In the Gulf, water masses undergo transformation from one density class to another through the action of buoyancy fluxes at the sea surface and diapycnal mixing in the interior ocean. The resulting volume fluxes between density classes play a fundamental role in the vertical overturning circulation of the ocean. A theoretical water-mass transformation framework was provided by Walin (1982) which has served useful in understanding the drivers of global and regional ocean circulation (Tziperman 1986; Speer and Tziperman 1992; Garrett et al. 1995; Marshall et al. 1999; Nishikawa et al. 2013; Badin et al. 2013; Abernathey et al. 2016; Cerovečki and Mazloff 2016). The framework is particularly useful when isopycnals outcrop and multiple layers of fluid provide direct pathways between the surface and the interior ocean. This is precisely the situation at play in the Gulf where we might anticipate active water-mass transformation and associated volume fluxes induced by evaporative processes within the Gulf itself.
Observational data are limited in the Gulf and so understanding of its circulation is enhanced through numerical simulation (Azhar et al. 2016). Early efforts focused on the general circulation in the Gulf (Chao et al. 1992), followed by more recent studies exploring seasonal variability (Kämpf and Sadrinasab 2006), the role of tides (Azam et al. 2006), mesoscale processes (Thoppil and Hogan 2010a), and the heat and salinity budgets (Johns et al. 2003; Xue and Eltahir 2015).

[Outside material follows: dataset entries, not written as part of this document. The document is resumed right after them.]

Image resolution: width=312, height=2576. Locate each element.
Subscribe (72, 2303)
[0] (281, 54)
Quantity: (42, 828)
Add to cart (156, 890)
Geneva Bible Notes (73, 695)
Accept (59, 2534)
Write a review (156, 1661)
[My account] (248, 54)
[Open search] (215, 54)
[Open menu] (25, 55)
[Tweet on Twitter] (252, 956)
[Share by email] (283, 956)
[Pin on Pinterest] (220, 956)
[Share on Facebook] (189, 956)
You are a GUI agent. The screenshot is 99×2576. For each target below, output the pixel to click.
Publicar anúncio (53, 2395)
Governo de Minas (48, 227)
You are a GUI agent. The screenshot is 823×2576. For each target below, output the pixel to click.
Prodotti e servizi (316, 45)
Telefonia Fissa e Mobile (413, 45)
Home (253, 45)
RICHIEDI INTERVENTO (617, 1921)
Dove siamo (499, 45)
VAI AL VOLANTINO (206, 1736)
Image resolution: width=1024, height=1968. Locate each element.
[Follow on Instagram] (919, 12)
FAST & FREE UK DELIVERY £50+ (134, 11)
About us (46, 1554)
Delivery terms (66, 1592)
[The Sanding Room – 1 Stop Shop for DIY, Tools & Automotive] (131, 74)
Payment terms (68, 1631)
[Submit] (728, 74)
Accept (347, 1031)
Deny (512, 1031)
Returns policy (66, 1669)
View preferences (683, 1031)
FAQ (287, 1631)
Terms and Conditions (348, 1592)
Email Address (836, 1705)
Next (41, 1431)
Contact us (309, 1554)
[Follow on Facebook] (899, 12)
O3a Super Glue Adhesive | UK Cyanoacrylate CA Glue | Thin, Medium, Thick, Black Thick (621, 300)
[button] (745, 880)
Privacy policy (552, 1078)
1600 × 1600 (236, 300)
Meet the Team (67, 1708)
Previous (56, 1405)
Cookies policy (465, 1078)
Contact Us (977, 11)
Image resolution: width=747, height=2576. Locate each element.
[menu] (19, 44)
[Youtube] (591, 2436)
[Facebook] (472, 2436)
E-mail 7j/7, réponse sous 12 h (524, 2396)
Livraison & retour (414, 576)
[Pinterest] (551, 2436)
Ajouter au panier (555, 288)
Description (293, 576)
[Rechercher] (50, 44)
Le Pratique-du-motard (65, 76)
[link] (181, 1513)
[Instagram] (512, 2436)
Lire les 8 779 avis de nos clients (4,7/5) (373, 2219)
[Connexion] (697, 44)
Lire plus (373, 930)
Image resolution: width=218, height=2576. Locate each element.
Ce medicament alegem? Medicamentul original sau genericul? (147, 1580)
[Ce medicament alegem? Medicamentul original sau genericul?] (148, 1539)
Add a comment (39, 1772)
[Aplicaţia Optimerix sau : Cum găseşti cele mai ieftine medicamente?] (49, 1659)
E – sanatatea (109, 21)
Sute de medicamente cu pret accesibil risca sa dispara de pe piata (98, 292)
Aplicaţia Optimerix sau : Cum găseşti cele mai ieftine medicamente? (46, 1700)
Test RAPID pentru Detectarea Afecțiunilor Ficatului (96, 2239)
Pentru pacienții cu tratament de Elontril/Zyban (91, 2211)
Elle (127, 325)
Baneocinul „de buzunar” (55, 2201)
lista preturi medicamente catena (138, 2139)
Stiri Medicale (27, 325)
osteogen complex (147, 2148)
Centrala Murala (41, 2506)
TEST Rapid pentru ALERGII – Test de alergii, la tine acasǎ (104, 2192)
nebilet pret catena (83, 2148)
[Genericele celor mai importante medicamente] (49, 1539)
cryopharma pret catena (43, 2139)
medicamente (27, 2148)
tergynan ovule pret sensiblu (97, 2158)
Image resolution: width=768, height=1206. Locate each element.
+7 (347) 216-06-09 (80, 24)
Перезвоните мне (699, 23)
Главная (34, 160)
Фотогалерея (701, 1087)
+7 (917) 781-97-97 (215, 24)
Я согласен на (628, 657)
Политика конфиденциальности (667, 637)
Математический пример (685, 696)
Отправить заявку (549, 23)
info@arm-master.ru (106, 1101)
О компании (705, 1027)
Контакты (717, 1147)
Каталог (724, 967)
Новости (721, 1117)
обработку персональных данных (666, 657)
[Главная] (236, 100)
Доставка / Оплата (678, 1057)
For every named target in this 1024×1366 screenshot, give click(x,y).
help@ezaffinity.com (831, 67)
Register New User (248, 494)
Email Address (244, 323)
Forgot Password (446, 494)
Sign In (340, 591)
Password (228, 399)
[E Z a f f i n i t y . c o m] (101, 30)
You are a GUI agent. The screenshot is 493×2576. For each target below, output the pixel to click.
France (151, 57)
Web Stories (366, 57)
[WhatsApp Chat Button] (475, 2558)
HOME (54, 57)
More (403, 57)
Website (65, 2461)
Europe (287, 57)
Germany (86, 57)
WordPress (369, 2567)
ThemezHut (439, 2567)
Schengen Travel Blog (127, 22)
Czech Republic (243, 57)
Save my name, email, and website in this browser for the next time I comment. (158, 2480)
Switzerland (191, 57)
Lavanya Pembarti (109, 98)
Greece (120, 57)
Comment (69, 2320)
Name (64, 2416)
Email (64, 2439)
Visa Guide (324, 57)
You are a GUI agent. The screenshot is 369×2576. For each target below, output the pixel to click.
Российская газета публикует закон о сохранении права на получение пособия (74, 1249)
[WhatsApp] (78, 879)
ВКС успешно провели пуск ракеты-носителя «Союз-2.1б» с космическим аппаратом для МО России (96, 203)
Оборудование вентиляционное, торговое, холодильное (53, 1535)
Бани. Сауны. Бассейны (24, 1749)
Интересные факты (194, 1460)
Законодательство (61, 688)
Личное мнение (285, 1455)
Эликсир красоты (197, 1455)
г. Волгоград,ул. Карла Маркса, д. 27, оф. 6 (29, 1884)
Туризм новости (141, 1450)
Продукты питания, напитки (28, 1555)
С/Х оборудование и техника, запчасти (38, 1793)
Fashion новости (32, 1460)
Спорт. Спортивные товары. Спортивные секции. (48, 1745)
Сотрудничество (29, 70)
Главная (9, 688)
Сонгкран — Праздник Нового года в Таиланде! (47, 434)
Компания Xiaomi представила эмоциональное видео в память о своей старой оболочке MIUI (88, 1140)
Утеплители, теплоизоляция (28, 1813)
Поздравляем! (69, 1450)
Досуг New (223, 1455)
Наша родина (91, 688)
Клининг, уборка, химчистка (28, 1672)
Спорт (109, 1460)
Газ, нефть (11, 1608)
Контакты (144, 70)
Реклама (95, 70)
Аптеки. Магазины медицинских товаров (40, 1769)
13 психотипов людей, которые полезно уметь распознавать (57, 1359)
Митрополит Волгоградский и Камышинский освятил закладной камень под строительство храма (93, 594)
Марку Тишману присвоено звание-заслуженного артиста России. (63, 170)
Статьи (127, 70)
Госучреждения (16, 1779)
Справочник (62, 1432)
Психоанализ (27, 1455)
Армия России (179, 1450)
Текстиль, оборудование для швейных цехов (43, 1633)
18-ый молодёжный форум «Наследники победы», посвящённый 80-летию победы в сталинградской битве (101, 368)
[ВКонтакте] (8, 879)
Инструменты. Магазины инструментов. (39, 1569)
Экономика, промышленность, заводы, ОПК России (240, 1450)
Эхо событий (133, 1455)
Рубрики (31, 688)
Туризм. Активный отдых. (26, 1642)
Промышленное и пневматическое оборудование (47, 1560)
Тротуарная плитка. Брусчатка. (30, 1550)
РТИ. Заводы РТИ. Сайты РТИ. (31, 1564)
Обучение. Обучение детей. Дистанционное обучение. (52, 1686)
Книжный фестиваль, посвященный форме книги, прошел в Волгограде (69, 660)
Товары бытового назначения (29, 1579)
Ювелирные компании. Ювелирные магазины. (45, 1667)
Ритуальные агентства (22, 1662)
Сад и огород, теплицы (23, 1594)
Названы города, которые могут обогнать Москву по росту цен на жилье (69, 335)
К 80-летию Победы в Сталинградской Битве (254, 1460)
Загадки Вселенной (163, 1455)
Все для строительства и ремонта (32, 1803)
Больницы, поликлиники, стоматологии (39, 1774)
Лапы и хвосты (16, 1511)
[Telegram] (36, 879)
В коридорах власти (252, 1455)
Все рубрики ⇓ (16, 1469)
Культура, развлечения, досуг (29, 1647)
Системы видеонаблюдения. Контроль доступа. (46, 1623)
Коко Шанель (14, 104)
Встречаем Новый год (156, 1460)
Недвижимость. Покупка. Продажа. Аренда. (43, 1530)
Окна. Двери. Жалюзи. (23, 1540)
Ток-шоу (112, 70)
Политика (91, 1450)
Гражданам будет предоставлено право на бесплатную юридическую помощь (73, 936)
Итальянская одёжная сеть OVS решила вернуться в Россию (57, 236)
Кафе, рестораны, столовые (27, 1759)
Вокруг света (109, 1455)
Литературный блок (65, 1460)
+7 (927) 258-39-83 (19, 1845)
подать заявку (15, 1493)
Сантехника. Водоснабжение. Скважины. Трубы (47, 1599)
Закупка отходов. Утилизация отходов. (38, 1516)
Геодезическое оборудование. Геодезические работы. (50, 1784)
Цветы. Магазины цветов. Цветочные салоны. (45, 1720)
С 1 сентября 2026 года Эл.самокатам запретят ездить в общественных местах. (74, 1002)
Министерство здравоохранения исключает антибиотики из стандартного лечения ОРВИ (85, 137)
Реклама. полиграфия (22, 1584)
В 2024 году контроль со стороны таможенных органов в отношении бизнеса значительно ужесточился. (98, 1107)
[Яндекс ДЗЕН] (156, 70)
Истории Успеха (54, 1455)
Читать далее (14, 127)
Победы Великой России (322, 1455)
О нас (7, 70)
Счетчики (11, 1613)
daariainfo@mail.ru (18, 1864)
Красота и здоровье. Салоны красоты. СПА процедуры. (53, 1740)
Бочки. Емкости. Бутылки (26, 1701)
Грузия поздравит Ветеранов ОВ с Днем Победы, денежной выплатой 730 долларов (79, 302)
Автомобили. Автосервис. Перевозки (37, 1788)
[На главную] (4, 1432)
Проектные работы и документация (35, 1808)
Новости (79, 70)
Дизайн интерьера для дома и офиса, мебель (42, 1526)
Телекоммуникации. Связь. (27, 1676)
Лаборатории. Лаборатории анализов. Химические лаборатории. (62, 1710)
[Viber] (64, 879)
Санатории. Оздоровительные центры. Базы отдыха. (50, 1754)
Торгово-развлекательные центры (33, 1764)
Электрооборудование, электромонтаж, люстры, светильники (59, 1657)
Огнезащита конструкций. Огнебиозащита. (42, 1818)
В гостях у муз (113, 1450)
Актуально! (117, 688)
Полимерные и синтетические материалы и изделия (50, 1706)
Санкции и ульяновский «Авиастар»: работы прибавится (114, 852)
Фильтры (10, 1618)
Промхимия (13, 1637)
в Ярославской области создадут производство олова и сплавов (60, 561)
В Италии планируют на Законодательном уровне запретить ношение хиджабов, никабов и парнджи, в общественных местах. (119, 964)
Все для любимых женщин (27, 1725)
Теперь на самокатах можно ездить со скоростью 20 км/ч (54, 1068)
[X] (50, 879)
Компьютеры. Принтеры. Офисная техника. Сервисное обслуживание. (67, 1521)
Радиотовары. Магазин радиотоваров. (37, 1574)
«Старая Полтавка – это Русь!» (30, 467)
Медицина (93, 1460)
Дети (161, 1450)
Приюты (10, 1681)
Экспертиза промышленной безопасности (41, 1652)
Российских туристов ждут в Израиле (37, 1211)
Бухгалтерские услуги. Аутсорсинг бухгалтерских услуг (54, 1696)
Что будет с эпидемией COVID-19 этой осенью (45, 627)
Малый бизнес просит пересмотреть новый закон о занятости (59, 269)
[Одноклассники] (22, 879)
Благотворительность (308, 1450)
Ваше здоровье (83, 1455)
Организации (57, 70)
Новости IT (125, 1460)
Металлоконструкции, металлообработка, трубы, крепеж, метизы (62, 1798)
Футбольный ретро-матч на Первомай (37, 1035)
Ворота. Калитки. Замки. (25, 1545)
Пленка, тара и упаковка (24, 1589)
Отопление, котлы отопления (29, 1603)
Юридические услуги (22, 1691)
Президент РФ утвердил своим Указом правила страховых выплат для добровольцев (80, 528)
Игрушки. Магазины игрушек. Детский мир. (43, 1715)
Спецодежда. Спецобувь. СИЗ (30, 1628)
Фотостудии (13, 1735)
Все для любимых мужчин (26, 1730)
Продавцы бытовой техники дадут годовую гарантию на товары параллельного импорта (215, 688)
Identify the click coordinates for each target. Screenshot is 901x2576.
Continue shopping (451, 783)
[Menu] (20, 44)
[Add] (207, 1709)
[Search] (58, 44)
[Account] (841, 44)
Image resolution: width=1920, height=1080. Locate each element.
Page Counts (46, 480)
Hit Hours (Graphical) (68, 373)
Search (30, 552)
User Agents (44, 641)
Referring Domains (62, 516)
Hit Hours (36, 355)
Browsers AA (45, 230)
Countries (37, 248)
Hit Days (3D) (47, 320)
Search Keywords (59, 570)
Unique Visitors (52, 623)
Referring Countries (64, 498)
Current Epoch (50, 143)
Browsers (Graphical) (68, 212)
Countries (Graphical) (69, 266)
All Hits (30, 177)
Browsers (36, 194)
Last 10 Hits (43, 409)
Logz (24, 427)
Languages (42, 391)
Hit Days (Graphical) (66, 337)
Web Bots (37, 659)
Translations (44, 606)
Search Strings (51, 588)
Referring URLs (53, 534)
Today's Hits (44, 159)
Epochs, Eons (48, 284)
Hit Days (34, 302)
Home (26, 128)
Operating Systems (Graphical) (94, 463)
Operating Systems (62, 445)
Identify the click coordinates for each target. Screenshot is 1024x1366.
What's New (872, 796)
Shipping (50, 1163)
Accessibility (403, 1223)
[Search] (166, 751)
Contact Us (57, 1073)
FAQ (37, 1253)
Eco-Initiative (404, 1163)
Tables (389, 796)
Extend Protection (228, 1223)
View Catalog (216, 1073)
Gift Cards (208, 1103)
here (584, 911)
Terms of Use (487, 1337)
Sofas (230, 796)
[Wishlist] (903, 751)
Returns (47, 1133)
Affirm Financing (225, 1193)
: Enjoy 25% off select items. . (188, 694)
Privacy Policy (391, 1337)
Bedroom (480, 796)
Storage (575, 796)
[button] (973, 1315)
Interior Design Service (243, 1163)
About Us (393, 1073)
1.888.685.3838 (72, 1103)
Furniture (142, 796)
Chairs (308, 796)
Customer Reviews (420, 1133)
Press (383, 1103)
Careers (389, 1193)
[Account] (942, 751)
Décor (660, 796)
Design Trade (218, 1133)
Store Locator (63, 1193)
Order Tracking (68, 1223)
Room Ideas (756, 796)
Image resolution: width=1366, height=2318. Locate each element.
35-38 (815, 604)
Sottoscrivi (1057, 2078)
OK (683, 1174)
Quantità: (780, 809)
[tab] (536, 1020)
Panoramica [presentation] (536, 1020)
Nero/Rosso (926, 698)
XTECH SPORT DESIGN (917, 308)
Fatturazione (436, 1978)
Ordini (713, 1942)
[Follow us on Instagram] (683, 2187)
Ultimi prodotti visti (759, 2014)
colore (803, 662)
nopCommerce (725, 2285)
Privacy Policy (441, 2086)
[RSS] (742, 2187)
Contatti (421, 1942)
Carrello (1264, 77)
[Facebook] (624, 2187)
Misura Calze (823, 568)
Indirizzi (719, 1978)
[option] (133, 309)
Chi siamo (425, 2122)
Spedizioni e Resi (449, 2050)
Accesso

Here we attempt to visualize the complex three-dimensional circulation patterns of the Gulf using zonal and meridional overturning circulation patterns and quantify the relative roles of air–sea heat fluxes and freshwater fluxes associated with them using the Walin water-mass transformation framework. We use the MIT ocean circulation model (MITgcm), a widely used hydrodynamical model that solves the incompressible Navier–Stokes equations (Marshall et al. 1997a,b). It has been used to simulate ocean circulation over a broad range of scales, from studies with a domain on the order of 100 m to global ocean simulations, but is applied here for the first time to address the special conditions of the Gulf.
Our paper is set out as follows. In section 2 we describe the design and setup of our model, and then present the resulting water masses and circulation patterns and compare it with observations in section 3. In section 4 we analyze the water-mass transformation processes and overturning circulation patterns associated with our solution, followed by discussion and conclusions in section 5.
2. A regional model of the circulation of the Arabian Gulf
a. Global reference model
We prepared our regional model using a high-resolution global configuration of the MITgcm, the so-called LLC4320 simulation (Rocha et al. 2016; Torres et al. 2018). The global setup employs a latitude/longitude/polar cap (LLC) configuration on an Arakawa-C grid using a nominal horizontal grid spacing of 1/48°; the grid has a quasi-uniform meridional and zonal spacing of 2 km in the Gulf region, but varies between 0.8 and 2.2 km over the globe. The vertical resolution varies from a thickness of 1 m at the surface to 480 m at depth with a linearized implicit free surface. The model is stepped forward using a seventh-order monotonicity-preserving advection scheme (Daru and Tenaud 2004) and no explicit horizontal diffusivity. Horizontal viscosity and vertical mixing are parameterized using a biharmonic “modified Leith viscosity” with a vertical viscosity of 5.4 × 10−4 m2 s−1 and the K-profile parameterization (KPP; Large et al. 1994) with a background diffusivity of 5.4 × 10−7 m−2 s−1, respectively. No-slip boundary conditions on the bottom and side are used.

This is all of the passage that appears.